On invoque encore en faveur des générations spontanées le raisonnement suivant : « S’il n’y avait, dit-on, qu’un seul mode de génération, la génération par sexe, on comprendrait qu’on fût disposé à rejeter comme une pure illusion contraire à la loi générale les productions spontanées dans certaines espèces; mais l’expérience nous apprend qu’il y a des modes très variés de génération : pourquoi l’un de ces modes, au plus bas degré de l’animalité, ne serait-il pas l’hétérogénie? » Les grands travaux de la science moderne sur la génération des animaux inférieurs ont répondu à cette objection, et l’opinion qui semble prévaloir aujourd’hui dans les sciences naturelles, les argumens, les recherches sur lesquels elle s’appuie ont été plus d’une fois exposés dans la Revue par M. de Quatrefages[2]. C’est lui-même qui a résumé en quelques lignes d’une netteté rigoureuse les données acquises sur ce point par la science moderne. « Médiatement ou immédiatement, a-t-il dit, tout animal remonte à un père et à une mère (appareil mâle et femelle). Et ce que nous disons en ce moment s’applique également aux végétaux... Un père et une mère, c’est-à-dire un mâle et une femelle, telle est l’origine de tout être vivant. L’existence des sexes, dont la nature inorganique ne présente pas même la trace, se montre donc comme un caractère distinctif de la matière organisée, comme une de ces lois primordiales dont nous devons renoncer à trouver la raison. »

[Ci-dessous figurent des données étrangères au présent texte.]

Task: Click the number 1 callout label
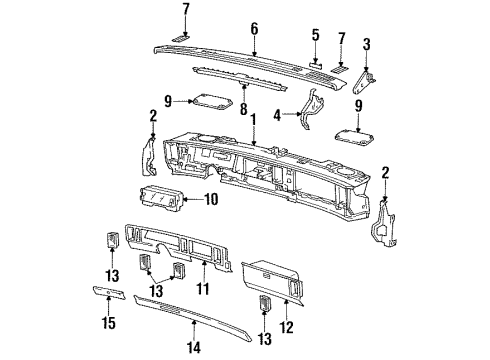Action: (254, 120)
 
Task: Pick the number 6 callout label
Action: (254, 29)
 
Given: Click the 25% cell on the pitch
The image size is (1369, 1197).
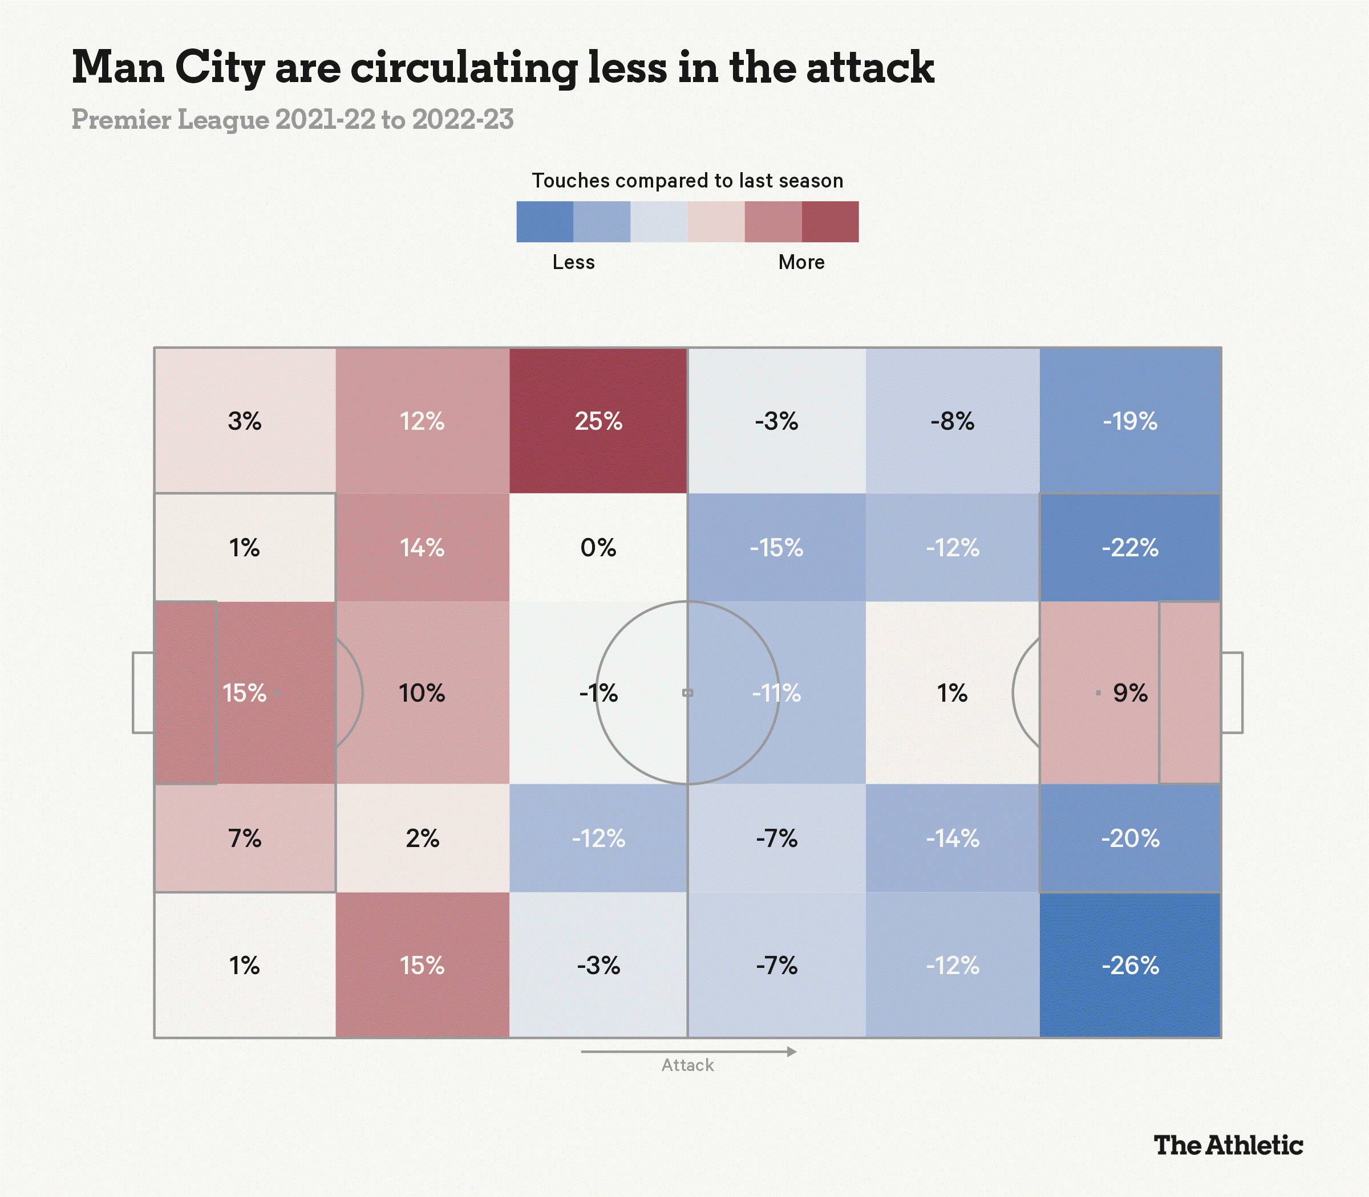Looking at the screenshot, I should (598, 421).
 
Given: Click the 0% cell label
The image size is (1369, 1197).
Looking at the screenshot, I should (598, 548).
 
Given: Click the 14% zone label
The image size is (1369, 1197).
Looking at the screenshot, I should (422, 548).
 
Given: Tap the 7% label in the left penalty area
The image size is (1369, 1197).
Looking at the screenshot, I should (245, 838).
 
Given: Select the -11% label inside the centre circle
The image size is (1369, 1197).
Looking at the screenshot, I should (776, 693).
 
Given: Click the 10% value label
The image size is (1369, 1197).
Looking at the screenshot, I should (422, 693).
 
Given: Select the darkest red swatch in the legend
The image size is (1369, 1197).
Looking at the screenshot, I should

Cette restauration de l’élément sexuel dans la génération des animaux est évidemment un coup fatal porté à la génération spontanée. Cette théorie a subi encore d’autres échecs non moins curieux. Pendant longtemps par exemple, elle avait pu invoquer en sa faveur un fait vraiment étrange et inexplicable en apparence : c’était l’existence des entozoaires ou vers intestinaux. « Aujourd’hui, disait J. Müller, c’est par la considération des vers intestinaux qu’il est le plus permis de soutenir l’hypothèse de la conversion d’une matière animale non organisée en animaux vivans. » L’existence

  1. Ehrenberg, Organisation der Infusions Thierchen.
  2. Voyez la Revue du 1er et 15 avril 1855, du 1er et 15 juin, du 1er juillet 1856.